Then the data is written and read from the Hadoop framework record-by-record instead of in bulk. This is slightly slower but much more memory efficient (and the default Hadoop set-up only allows about 1.5GB of data - the BSON->JSON multiplier is about x10), and therefore should be used whenever large numbers of records are being processed.

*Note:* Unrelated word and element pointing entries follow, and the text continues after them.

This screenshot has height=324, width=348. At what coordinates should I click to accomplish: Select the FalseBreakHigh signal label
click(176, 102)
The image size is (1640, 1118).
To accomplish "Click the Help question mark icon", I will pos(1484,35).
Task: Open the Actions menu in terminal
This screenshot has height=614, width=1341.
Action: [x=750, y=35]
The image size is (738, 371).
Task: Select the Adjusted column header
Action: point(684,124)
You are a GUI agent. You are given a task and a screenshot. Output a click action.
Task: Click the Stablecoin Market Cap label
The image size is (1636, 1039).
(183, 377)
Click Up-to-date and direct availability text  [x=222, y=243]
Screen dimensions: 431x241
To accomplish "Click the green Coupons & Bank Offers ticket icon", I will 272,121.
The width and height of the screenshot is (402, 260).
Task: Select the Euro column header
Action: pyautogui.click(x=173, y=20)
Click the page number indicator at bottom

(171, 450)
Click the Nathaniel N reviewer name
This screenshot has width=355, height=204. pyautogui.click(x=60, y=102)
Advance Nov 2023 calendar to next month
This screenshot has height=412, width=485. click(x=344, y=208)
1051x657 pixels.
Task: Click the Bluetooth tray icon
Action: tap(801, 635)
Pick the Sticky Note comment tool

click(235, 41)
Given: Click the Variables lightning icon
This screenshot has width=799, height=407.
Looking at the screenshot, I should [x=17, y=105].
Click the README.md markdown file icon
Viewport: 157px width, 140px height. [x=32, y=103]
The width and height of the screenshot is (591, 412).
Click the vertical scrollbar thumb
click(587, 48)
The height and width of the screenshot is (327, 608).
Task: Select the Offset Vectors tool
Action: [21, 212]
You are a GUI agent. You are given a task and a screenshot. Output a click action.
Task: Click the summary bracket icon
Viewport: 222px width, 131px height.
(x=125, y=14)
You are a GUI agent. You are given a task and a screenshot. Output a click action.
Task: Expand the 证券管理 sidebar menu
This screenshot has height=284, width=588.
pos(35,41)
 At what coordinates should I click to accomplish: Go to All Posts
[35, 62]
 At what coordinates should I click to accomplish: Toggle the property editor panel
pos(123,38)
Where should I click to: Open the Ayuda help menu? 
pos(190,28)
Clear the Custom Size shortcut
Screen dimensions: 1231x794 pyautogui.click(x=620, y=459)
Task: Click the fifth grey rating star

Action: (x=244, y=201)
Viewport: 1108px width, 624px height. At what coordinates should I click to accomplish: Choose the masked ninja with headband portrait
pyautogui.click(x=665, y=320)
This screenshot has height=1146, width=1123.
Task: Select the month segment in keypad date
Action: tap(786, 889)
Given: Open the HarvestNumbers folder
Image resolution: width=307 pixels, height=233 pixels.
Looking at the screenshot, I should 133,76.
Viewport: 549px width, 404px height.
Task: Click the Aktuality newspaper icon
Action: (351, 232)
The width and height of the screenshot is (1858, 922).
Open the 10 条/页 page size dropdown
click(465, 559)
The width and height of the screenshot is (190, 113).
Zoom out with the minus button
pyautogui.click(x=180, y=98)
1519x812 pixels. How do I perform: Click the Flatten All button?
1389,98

Note that if using "_memoryOptimization" the "vals" array passed into the reducer is a collection not an array, this means that the following code constructs:
for (var i in vals) { var val = vals[i]; //etc }
should be replaced by:
while (vals.hasNext()) { var val = vals.next(); //etc }
Security considerations
Administrators have no security constraints on what operations can be performed within the javascript. Non-administrators (if the system wide configuration parameter "harvest.security" is set) cannot access local files or ports, and other standard sandboxing.
Examples
Geo aggregation example
The following is a simple example of using the Hadoop JS interface to aggregate the sentiment associated with geo-tagged documents:
function map(key, val) { var label_lat = Math.round(val.docGeo.lat/10)*10; var label_lon = Math.round(val.docGeo.lon/10)*10; var label = label_lat.toString()+ ':' + label_lon.toString(); for (ent_i in val.entities) { var ent = val.entities[ent_i]; if ((null != ent.sentiment) && (ent.type == "Keyword")) { emit({label: label, label_lat: label_lat , label_lon: label_lon }, {sentiment: ent.sentiment, count: 1}); } } } function reduce(key, vals) { var retval = { sentiment: 0.0, count: 0 }; for (x in vals) { retval.sentiment += parseFloat(vals[x].sentiment); retval.count += parseInt(vals[x].count); } retval.geo = {}; retval.geo.lat = key.label_lat; retval.geo.lon = key.label_lon; emit(key,retval); } combine = reduce;
Temporal aggregation example
The following is a simple example of using the Hadoop JS interface to aggregate the sentiment across time:
function map(key, val) { // Get sentiment: var plusSentiment = 0.0; var negSentiment = 0.0; var sentimentCnt = 0; if (null != val.entities) { for (x in val.entities) { var entity = val.entities[x]; if (null != entity.sentiment) { if (entity.sentiment > 0) { sentimentCnt++; plusSentiment += entity.sentiment; } if (entity.sentiment < 0) { sentimentCnt++; negSentiment += entity.sentiment; } } } } if (sentimentCnt > 0) { var date = new java.text.SimpleDateFormat('yyyy-MM-dd').parse(val.publishedDate["$date"]); emit( {'day': date.getTime()}, { plus: plusSentiment, minus: negSentiment, cnt: sentimentCnt } ); } } function reduce(key, vals) { var initVal = { plus: 0.0, minus: 0.0, cnt: 0, net: 0.0, netavg: 0.0 }; for (x in vals) { initVal.plus += vals[x].plus; initVal.minus += vals[x].minus; initVal.cnt += vals[x].cnt; } initVal.net = initVal.plus + initVal.minus; initVal.netavg = initVal.net/initVal.cnt; initVal.date = new Date(key.day).toString(); emit( key, initVal ); } combine = reduce;